- YOUR OBJECTIVE
Every line from the one with "Task: Click the" through the end of the entries below must be retyped exactly, and only those lines. The pictures are not part of the copy.

(Stored data entries)
|---|
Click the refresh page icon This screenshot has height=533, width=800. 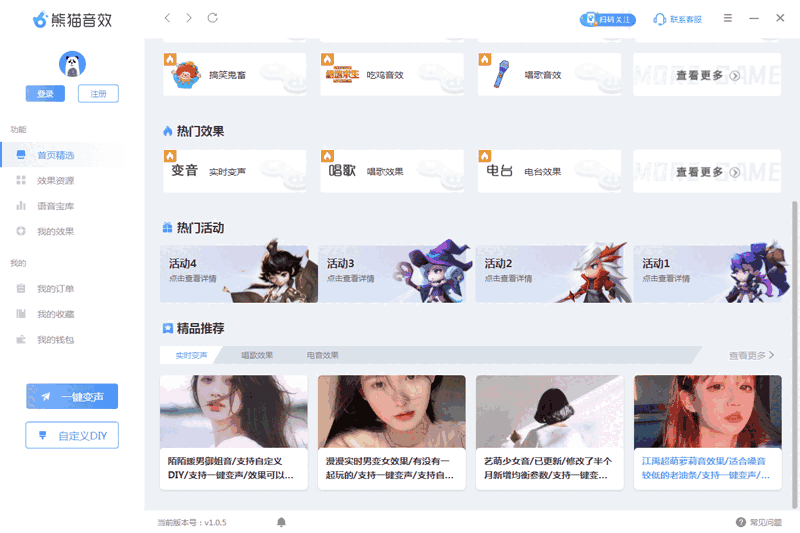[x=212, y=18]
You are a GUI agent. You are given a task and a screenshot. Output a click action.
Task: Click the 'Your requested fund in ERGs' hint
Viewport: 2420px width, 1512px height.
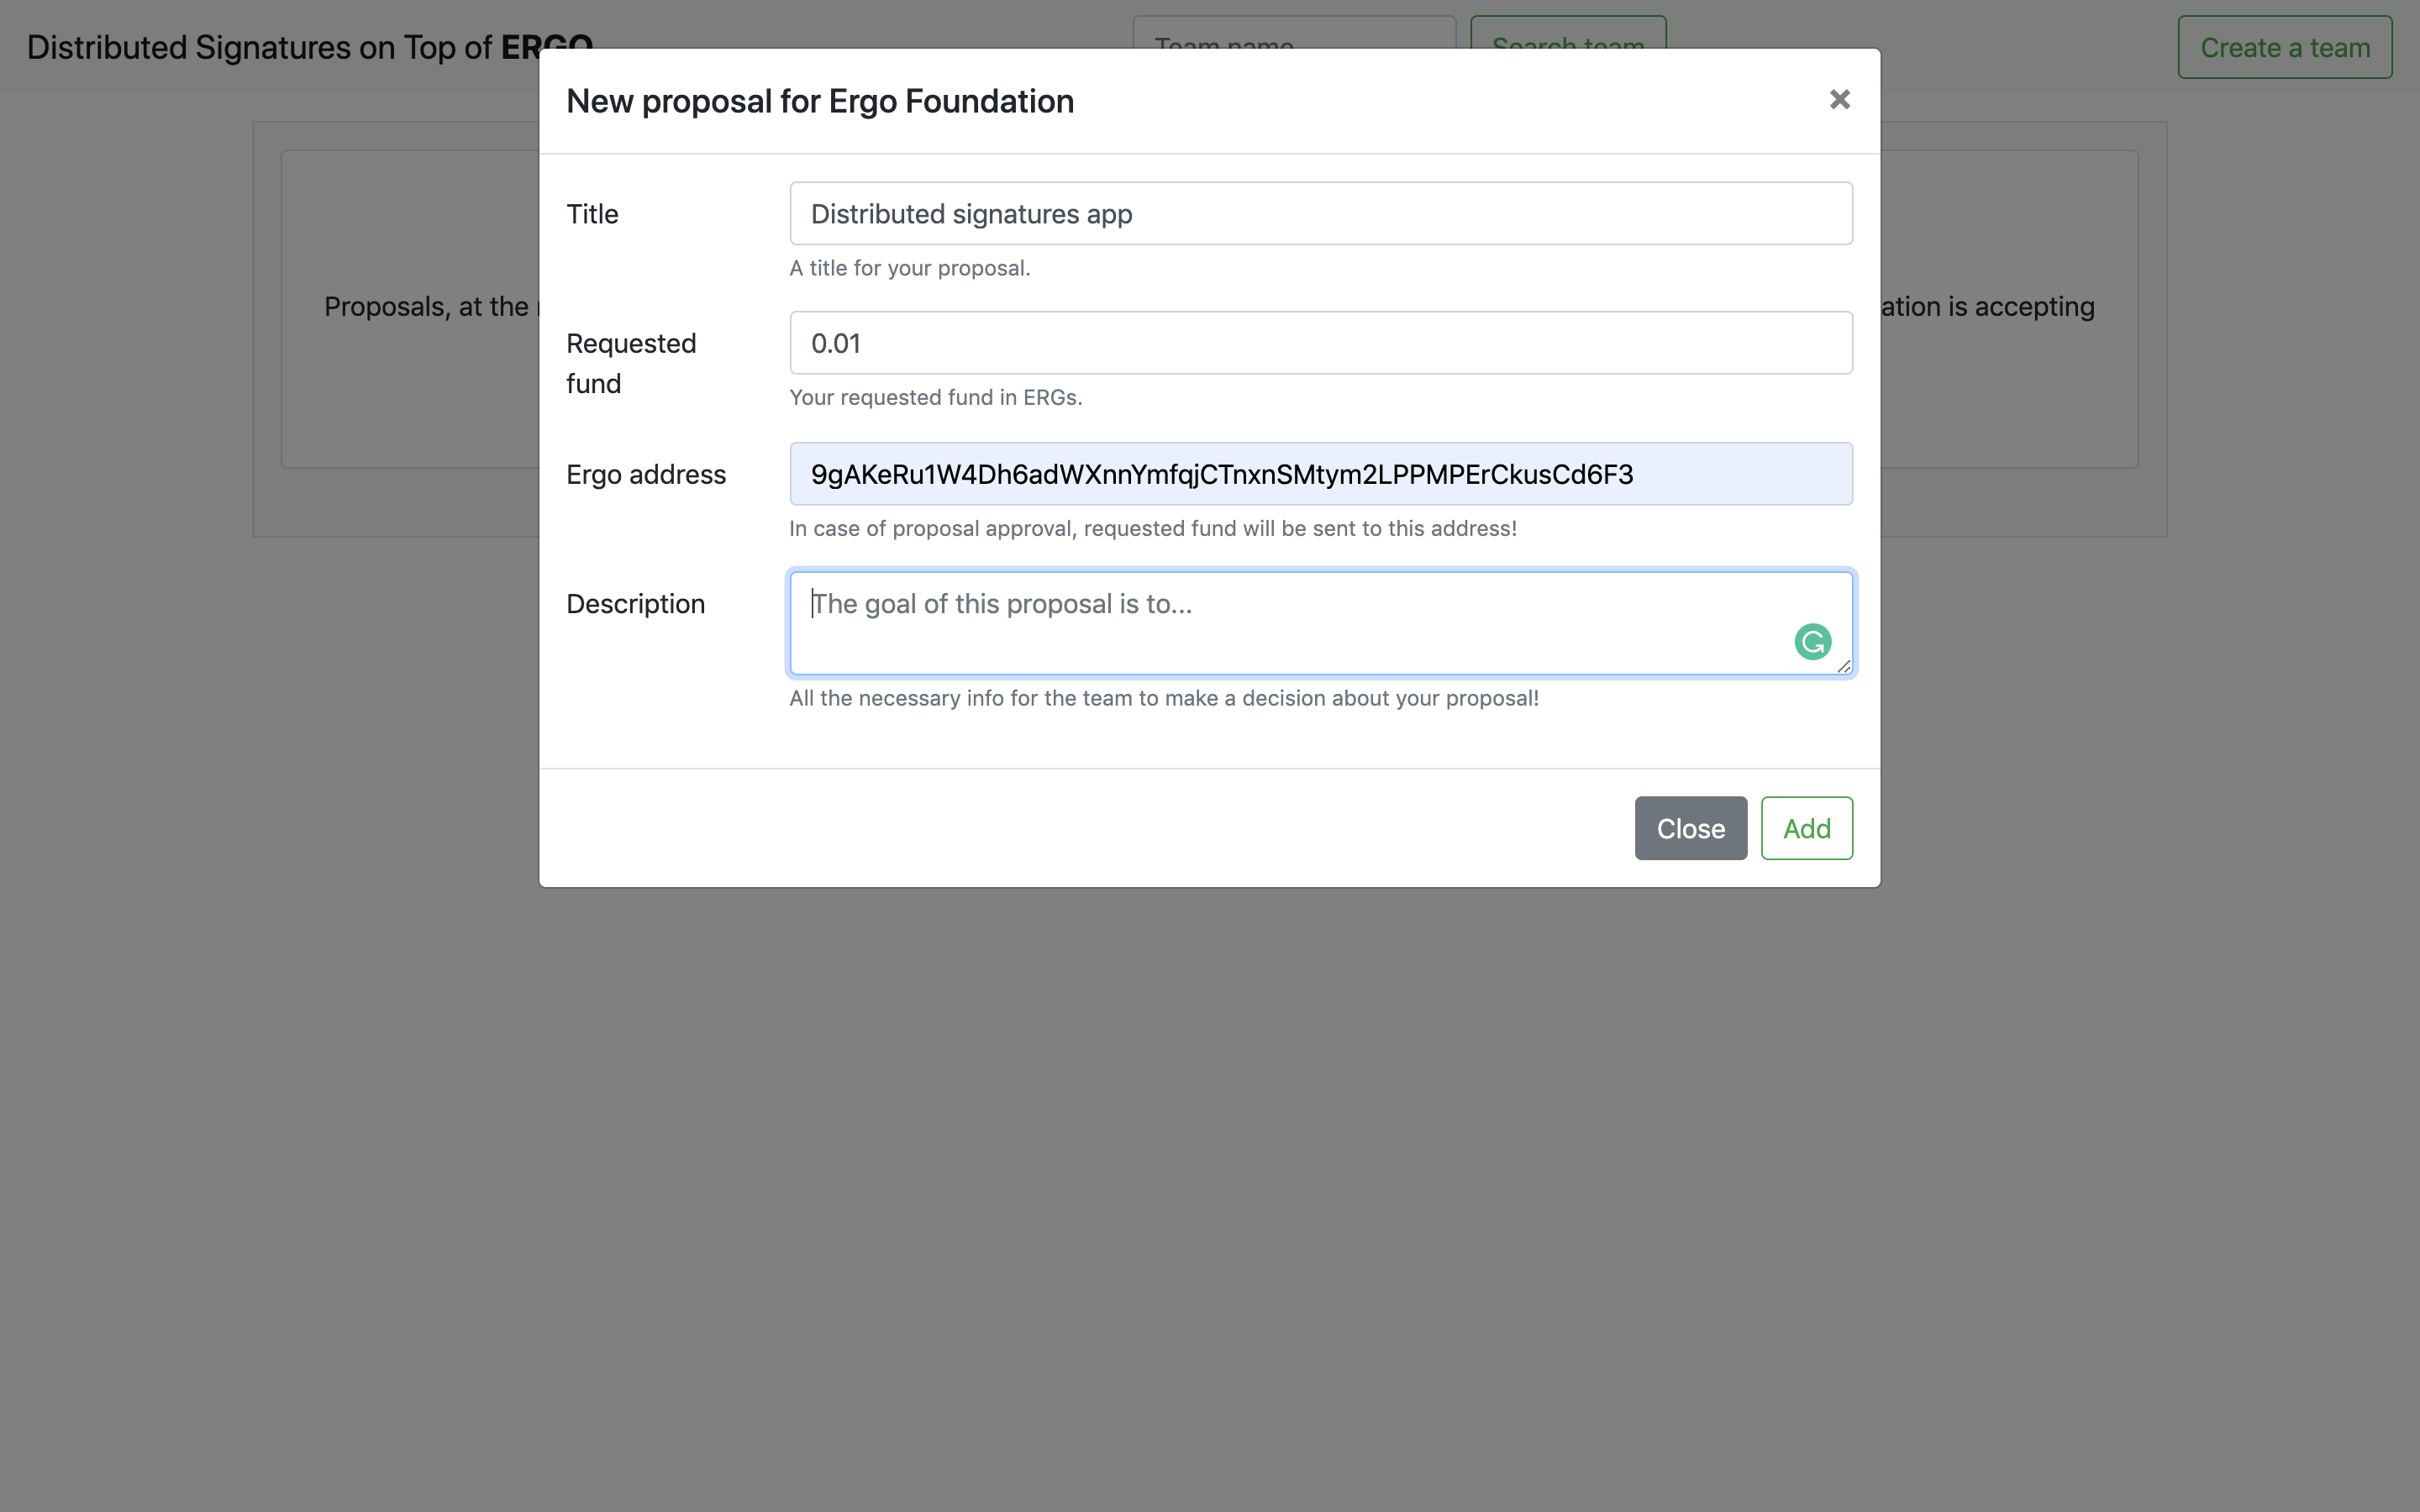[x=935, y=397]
|---|
- OUTPUT FOR THIS EXERCISE
Task: Click the 'Your requested fund in ERGs' hint
Viewport: 2420px width, 1512px height.
[x=935, y=397]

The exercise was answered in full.